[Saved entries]
++++++++
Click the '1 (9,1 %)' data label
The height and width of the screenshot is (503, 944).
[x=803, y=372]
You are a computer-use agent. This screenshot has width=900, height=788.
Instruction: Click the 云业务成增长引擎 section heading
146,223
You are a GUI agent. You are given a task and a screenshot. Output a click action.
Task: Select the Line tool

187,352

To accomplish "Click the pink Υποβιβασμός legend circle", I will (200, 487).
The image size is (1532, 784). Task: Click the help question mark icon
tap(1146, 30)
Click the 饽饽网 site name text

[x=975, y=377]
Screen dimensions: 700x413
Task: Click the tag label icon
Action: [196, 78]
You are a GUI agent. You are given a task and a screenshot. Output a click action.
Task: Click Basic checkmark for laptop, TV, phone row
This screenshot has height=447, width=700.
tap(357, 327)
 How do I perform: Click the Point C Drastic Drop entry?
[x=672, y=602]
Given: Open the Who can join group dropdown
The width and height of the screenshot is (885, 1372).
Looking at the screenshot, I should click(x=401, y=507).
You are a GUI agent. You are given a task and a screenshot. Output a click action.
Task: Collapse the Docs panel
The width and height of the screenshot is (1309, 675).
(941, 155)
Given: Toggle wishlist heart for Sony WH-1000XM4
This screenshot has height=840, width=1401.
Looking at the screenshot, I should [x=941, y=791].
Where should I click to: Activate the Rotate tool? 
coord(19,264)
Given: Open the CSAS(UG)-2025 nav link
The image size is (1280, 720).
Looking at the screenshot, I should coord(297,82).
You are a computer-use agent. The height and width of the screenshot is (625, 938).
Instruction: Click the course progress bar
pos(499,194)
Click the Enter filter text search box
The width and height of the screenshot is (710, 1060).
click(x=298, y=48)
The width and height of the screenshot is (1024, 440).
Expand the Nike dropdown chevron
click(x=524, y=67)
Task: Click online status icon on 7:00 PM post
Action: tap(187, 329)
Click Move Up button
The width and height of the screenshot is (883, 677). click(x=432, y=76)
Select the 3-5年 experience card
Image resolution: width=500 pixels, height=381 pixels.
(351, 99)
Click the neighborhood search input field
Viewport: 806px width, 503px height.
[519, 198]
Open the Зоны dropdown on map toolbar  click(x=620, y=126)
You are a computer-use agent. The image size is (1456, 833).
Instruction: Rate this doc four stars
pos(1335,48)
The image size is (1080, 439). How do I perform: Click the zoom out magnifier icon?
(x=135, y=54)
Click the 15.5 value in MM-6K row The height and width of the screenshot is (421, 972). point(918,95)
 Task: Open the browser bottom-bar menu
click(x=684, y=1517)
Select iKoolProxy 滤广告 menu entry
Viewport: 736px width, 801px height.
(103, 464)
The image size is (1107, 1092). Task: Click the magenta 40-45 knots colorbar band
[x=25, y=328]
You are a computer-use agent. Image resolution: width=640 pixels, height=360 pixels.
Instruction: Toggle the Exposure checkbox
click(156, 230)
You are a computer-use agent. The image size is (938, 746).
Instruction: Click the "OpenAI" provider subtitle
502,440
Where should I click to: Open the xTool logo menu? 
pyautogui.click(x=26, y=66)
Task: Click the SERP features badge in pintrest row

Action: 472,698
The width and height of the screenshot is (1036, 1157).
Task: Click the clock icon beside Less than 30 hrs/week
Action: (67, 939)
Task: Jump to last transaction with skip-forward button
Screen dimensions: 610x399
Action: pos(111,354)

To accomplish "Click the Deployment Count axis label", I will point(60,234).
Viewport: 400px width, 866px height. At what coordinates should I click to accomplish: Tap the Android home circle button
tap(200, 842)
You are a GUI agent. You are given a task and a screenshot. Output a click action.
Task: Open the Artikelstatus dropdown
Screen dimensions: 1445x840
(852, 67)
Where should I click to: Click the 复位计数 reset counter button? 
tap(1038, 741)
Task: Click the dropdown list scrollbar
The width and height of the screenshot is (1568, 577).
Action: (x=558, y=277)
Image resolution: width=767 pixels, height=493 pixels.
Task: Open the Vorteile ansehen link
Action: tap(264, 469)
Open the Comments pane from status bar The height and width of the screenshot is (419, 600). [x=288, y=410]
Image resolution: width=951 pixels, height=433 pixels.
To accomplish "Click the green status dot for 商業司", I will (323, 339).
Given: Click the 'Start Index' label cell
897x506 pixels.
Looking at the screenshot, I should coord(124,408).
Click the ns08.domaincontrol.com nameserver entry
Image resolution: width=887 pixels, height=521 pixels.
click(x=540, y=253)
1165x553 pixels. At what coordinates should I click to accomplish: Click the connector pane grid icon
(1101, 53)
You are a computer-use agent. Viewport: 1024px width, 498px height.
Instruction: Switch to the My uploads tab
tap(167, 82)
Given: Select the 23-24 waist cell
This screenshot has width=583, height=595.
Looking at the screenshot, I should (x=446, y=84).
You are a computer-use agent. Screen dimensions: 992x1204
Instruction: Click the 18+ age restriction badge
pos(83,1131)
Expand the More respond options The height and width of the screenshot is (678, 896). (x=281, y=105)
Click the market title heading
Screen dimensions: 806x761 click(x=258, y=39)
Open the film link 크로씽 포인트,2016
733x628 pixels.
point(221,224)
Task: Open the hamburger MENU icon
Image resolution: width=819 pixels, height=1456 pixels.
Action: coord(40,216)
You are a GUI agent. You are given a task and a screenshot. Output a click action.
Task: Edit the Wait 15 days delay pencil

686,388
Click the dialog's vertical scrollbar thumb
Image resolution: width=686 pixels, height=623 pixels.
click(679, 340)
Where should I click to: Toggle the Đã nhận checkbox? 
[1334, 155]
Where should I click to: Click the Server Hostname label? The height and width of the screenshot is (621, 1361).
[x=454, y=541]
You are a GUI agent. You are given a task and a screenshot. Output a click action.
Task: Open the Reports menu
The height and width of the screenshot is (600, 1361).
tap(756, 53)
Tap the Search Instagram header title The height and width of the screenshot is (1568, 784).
++++++++
** What is needed **
Show a copy of each line from the data that includes the word "scrollbar".

** Reply to the exercise **
Task: Click the dropdown list scrollbar
Click the dialog's vertical scrollbar thumb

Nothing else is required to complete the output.